Data Analysis and Visualization

The data visualization community recently focused on revealing the black boxes of deep learning models due to the increased attention on deep learning. Likewise, we develop interactive visualization systems based on deep-learning models. Our goal is to engage human interactions with the system to understand how the deep-learning models work internally and improve the performances of the models overall.

Interactive visual user
interfaces for automatic
sketch colorization
User interaction allows users to generate or modify color images as intended while using automatic colorization technique.
DAVIAN Lab. presented an exemplar-based sketch colorization that can effectively reflect color reference images provided by users with dense spatial correspondence.
Also, we research the method to enhance edges through user interactive edge hints and correct color bleeding artifacts in the generated images.

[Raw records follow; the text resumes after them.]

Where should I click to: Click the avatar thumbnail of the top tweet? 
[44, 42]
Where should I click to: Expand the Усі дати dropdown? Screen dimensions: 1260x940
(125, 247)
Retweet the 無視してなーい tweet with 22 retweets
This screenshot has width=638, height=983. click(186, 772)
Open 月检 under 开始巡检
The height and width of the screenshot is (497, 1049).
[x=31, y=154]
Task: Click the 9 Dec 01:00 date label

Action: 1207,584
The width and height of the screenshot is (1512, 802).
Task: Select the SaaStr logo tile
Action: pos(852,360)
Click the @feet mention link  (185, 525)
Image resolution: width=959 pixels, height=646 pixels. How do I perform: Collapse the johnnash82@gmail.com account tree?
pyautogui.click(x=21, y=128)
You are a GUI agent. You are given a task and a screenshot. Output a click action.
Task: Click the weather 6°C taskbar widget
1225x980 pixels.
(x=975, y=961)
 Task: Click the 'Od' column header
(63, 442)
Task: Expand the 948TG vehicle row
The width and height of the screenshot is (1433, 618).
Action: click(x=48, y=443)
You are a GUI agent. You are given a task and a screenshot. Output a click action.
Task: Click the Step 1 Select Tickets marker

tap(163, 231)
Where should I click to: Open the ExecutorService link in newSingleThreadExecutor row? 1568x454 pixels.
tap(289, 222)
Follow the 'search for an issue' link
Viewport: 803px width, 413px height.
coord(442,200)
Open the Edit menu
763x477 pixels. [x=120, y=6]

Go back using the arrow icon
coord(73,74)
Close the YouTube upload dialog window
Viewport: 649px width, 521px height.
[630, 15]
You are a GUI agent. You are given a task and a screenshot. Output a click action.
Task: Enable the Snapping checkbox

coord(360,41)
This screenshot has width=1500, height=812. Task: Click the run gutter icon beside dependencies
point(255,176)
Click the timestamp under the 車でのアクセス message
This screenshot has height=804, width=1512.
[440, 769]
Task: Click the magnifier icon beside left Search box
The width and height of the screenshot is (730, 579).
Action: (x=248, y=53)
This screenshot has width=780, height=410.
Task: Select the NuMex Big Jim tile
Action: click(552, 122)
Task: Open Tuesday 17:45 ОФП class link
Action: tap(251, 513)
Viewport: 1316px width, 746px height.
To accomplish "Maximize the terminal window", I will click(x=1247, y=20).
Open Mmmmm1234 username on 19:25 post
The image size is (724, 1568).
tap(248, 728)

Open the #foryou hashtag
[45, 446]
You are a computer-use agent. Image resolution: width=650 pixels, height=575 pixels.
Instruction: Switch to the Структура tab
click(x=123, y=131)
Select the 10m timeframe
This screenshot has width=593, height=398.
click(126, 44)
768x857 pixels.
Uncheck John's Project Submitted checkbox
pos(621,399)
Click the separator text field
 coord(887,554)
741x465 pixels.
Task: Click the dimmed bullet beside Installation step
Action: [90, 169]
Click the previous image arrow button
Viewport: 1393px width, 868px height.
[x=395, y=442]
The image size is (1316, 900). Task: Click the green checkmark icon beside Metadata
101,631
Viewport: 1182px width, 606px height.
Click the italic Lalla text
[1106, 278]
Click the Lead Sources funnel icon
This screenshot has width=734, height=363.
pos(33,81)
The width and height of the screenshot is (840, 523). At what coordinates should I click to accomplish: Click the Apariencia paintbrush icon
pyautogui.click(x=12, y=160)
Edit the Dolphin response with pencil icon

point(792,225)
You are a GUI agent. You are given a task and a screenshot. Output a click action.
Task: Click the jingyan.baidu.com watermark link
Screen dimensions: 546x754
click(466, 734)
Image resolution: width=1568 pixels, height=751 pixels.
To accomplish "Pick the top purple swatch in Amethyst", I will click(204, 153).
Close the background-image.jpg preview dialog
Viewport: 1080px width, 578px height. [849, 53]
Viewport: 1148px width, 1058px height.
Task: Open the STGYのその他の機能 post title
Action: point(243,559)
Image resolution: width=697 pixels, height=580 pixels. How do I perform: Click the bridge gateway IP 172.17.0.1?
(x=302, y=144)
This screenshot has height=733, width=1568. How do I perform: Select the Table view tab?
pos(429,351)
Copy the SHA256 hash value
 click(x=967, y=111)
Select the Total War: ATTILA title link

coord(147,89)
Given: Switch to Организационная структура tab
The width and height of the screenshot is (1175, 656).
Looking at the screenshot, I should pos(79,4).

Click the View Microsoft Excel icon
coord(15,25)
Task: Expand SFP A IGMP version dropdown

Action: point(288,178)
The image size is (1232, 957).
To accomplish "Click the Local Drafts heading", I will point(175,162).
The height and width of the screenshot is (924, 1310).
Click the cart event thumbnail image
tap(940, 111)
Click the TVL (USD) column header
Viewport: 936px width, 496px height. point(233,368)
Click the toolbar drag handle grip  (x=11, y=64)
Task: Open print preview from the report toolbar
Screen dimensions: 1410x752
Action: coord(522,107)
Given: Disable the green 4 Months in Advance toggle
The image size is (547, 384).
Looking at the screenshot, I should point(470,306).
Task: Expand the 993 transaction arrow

In addition, we promote a human-ai collaboration environment in which users can easily participate in processes by developing user interfaces.
Data augmentation
Image classification models show poor performances when there exists a data bias (e.g., discrepancy between training dataset and test dataset). This issue can be addressed with data augmentation via generative adversarial networks (GANs) due to its ability of generating photo-realistic images. However, identifying data biases and generating images which can resolve the data bias automatically is not a simple task. To mitigate this issue, we engage human interaction to identify such data biases through a visual analytics system and perform data augmentation via GANs to resolve the data bias.
Model interpretation
Model interpretations is an area to resolve the black box of deep neural networks(DNNs). As DNNs are getting deeper and deeper, developers are hard to understand how the model works. Via model interpretation, the users can understand the process of the networks and diagnose the problem our model conflict(e.g., biased to a feature or wrong hyperparameters). DAVIAN Lab. has been studying visual analytics models both on computer vision(CV) and natural language processing(NLP). The image is a figure of SANVis(Cheonbok Park et al., IEEE VIS'19 Short paper), which visualize the self-attention networks of NLP.